Jesso tried to get through once more, but he had to give up. He went up the stairs into the kitchen, and left the trap door open. In the room with the sewing machine he found Bonetti and his daughter.

“Take him some coffee,” he said. They stared at him. “Take him some coffee.”

He watched the woman take a cup of the stuff to the kitchen and left. There weren’t any customers in the front; just the buttons with the sick glitter.

He took his time driving back to Manhattan. The job had taken barely half a day. Kator could wait. And Snell, he wasn’t going anywhere with that fever. The noon traffic was heavy across the bridge, but Jesso hardly noticed. He thought of Gluck once, good old anxious Gluck with the convention smile, biting his fingernails, hardly able to wait for Jesso to throw the job and give Gluck his chance to make his move. All by the code, too. “You goofed, Jesso, and out you go. We can’t afford dead wood,” or some fine phrase like that. Gluck had a surprise coming.

But the thought didn’t give Jesso any real kick. He kept crawling with the traffic, not minding it, because right then he didn’t feel like going anywhere fast. Maybe a drink would pick him up. Maybe a short trip South and to hell with Gluck and his schemes. Or a woman, if he had a real woman.

He stopped the car in the Fifties and walked across the street to the bar.

There was a lot of carved oak and antlers and brass-buttoned leather. Aside from that, the place was almost empty. The barkeep was eating a corned-beef sandwich, and when he saw Jesso he took one more bite and reached back for the bottle of Scotch.

“Been out of town?” he said through a mouthful. Then he pushed Jesso’s double across the bar.

Jesso paid and sat down.

“Where’s the cool, beautiful blonde?” said the barkeep.

“Don’t talk with your mouth full.”

“Lynn, wasn’t it?” The barkeep took another bite. “Been here a few times. Nary a drop she had, just looked. You two busted?”

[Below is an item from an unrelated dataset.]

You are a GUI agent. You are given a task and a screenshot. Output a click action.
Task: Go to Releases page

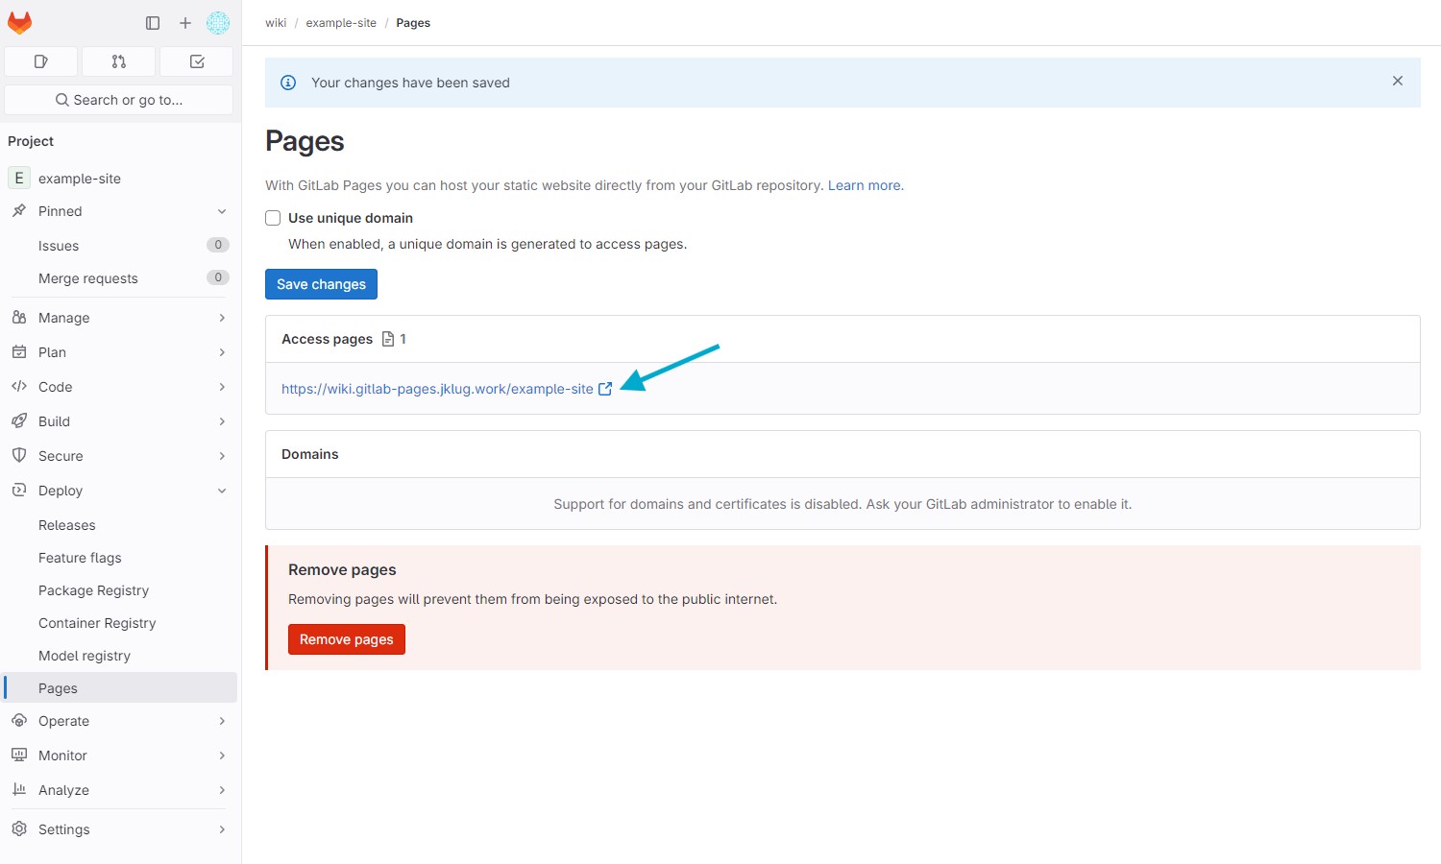(x=67, y=525)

“You will. Any minute now,” Jesso said. He took his glass and went to a table. He sat down and watched the fat shine of the sunlight where it hit one end of the oak bar. At first he thought about Lynn, because the bar-keep had mentioned her and because she used to come here with him. He’d brought her here because he liked the place, not because it was especially good for a twosome. She got to like it too. She started to like everything he did, in the end.

Jesso sipped his double and tried to think of Lynn. But it was just a game, because he was so completely through with her that there was nothing to think about. One of the brass buttons on the leather chair opposite kept shooting a light in his eyes, so Jesso shifted. Another chair with brass buttons. Nothing but buttons all over the place. Like that poor bastard in Bonetti’s basement with two fever buttons for eyes. Jesso wondered what Kator might be after. It couldn’t be friendly. Kator was too big and Snell was too small. Just about the kind of setup Gluck would have liked. Gluck big, Jesso small, and the chase was over. Jesso sipped and felt the Scotch work up behind his eyes. Nothing like Snell was going to happen to him. Not Gluck or Muck or who knows what was big enough to make that happen to Jesso. He took a big breath, as if testing whether there were still enough air around. That felt better. Right then even the thought of Gluck didn’t bother him, because actually Gluck didn’t mean a damn thing to him. Gluck was a small bug in a big web and he thought everybody else must be the same. Jesso blew smoke and watched it drift away That’s what he thought of Gluck and his outfit. All Jesso ever wanted was a free hand and nobody underfoot, and no smoke-blowing bug in a web was going to change that.

That’s all he ever wanted, he was thinking, and then he knew there was something else he wanted. He wanted that, and a special kind…

The door opened and Lynn walked in. A special kind of woman.

“Darling! I found you!” she said.

But Lynn wasn’t it.

“Do you know I was in here just yesterday, Jackie? Do you know I had a feeling you might drop in?”

He got up and moved a chair for her.

“Wanna drink?” he said. He said it nicely, because he had nothing against her. Only she’d probably give it the wrong slant, all loaded with meaning and undercurrents and inevitable love.

“Scotch, darling. But I’ll have mine with water.”

He drank Scotch, she drank Scotch. That was Lynn. The barkeep was eating a pickle, but he stopped long enough to bring the drink.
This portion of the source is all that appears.